[DATASET EXCERPTS — start]
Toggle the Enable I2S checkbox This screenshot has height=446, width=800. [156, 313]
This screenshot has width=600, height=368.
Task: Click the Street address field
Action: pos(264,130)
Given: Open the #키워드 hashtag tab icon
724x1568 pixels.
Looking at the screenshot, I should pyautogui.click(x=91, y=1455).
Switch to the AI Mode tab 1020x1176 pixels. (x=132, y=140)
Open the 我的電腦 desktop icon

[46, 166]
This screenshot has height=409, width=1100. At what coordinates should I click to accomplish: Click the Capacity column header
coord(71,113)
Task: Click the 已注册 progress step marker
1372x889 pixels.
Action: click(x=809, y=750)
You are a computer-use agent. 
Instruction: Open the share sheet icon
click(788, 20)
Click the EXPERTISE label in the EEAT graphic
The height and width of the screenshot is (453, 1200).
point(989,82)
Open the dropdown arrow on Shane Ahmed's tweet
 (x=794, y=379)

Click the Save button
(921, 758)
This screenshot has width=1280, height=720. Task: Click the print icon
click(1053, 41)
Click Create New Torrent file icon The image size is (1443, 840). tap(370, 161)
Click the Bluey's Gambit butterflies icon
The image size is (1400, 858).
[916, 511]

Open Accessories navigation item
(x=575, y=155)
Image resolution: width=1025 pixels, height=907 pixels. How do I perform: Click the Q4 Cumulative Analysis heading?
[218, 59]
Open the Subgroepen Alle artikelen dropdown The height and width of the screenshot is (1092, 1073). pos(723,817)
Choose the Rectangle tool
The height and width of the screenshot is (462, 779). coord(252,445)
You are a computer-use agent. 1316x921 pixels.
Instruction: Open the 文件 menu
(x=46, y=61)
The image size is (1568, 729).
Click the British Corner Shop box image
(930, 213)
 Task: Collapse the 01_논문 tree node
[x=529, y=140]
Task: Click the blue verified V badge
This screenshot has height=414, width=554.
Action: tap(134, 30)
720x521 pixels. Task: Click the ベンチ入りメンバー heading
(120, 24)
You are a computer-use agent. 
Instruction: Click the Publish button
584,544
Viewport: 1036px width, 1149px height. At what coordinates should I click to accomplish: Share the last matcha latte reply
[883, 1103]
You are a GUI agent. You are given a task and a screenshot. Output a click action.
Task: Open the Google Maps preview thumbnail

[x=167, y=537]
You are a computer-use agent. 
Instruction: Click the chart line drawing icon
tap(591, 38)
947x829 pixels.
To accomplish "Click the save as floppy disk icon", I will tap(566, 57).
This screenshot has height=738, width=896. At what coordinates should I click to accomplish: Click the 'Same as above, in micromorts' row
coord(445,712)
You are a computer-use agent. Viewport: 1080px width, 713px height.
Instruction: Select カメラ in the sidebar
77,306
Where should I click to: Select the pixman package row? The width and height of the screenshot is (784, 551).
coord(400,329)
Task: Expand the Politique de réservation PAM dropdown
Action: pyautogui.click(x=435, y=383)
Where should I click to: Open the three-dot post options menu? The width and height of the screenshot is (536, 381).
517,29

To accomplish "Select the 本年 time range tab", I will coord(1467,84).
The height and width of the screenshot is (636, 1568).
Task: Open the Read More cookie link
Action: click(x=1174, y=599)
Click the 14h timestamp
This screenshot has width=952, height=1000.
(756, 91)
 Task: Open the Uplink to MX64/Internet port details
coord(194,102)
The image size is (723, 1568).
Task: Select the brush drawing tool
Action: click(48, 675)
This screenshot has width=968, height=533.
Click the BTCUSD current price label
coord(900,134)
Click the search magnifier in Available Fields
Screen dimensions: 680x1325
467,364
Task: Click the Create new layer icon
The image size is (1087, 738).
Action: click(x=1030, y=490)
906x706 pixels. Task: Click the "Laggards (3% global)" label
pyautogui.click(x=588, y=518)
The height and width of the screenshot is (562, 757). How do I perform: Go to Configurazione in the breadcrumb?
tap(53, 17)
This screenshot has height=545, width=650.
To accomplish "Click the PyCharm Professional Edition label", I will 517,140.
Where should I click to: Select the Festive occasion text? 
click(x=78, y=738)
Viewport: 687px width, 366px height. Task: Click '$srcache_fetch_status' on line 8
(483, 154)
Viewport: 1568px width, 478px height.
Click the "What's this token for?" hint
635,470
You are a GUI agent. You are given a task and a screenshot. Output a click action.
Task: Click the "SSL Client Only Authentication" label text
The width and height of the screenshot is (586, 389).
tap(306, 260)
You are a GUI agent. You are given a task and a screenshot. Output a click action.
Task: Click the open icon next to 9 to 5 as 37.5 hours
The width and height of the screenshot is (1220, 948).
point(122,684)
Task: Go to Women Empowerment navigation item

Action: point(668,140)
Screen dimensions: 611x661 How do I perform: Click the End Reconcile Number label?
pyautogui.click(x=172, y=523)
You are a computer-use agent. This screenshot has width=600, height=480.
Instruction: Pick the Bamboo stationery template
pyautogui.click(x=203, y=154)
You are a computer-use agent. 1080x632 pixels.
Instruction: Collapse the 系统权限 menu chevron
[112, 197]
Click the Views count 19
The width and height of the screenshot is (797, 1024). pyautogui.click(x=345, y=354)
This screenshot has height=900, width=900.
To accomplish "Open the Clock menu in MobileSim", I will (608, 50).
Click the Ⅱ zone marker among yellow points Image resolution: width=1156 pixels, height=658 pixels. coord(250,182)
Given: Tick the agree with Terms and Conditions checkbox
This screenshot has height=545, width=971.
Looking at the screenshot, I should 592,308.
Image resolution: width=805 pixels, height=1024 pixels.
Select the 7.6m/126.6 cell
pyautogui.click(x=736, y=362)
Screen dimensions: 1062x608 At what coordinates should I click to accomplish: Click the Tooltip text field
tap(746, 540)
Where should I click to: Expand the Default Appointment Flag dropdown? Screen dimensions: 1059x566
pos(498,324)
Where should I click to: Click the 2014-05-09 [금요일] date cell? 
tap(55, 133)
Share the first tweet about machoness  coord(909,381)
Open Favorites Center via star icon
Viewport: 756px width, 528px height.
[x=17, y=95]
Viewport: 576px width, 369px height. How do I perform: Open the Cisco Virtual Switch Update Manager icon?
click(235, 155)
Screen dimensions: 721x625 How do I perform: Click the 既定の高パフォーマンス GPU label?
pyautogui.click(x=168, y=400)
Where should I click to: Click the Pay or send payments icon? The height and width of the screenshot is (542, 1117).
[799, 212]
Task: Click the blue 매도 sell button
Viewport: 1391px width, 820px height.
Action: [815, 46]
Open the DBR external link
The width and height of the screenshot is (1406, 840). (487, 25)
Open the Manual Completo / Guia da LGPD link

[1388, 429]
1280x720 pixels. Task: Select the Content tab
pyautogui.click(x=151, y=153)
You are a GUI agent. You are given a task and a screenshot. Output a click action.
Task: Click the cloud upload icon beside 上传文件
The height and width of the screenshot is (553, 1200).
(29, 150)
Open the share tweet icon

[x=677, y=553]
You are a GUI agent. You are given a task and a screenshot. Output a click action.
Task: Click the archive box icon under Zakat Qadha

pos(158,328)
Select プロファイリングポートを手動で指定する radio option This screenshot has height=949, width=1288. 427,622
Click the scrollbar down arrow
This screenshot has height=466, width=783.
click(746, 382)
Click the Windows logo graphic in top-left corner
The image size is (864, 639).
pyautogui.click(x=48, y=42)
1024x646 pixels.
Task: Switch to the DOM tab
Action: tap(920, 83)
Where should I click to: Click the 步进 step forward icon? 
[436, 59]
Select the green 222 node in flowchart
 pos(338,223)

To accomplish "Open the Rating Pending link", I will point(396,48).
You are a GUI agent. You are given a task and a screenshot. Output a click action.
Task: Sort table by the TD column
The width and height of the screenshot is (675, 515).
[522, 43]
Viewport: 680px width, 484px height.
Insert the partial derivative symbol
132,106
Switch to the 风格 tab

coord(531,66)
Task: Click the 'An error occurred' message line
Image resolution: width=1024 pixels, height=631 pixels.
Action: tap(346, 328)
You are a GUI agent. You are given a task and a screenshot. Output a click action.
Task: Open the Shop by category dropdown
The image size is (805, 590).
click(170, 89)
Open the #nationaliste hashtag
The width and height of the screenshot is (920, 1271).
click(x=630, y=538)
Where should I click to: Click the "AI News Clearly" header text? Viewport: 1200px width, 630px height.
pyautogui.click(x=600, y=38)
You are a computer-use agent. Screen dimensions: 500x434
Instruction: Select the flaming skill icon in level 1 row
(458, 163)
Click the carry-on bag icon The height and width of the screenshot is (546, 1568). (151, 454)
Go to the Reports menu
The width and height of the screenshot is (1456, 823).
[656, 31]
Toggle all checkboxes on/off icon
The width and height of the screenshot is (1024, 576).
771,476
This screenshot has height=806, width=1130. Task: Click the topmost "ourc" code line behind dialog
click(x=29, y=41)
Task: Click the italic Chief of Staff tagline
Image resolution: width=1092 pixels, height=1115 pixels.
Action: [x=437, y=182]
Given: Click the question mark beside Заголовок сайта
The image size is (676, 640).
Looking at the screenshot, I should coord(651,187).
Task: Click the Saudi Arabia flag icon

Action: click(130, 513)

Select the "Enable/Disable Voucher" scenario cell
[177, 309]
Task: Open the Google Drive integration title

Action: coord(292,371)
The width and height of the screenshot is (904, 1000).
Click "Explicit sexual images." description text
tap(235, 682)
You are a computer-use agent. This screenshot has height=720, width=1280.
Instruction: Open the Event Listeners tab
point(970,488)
[DATASET EXCERPTS — finish]
### TASK ITEM
Repeat the lines above, from the one containing "Toggle all checkboxes on/off icon" to the final line, word for word and with nothing else.

### RESULT OF THIS EXERCISE
Toggle all checkboxes on/off icon
The width and height of the screenshot is (1024, 576).
771,476
This screenshot has height=806, width=1130. Task: Click the topmost "ourc" code line behind dialog
click(x=29, y=41)
Task: Click the italic Chief of Staff tagline
Image resolution: width=1092 pixels, height=1115 pixels.
Action: [x=437, y=182]
Given: Click the question mark beside Заголовок сайта
The image size is (676, 640).
Looking at the screenshot, I should coord(651,187).
Task: Click the Saudi Arabia flag icon

Action: click(130, 513)

Select the "Enable/Disable Voucher" scenario cell
[177, 309]
Task: Open the Google Drive integration title

Action: coord(292,371)
The width and height of the screenshot is (904, 1000).
Click "Explicit sexual images." description text
tap(235, 682)
You are a computer-use agent. This screenshot has height=720, width=1280.
Instruction: Open the Event Listeners tab
point(970,488)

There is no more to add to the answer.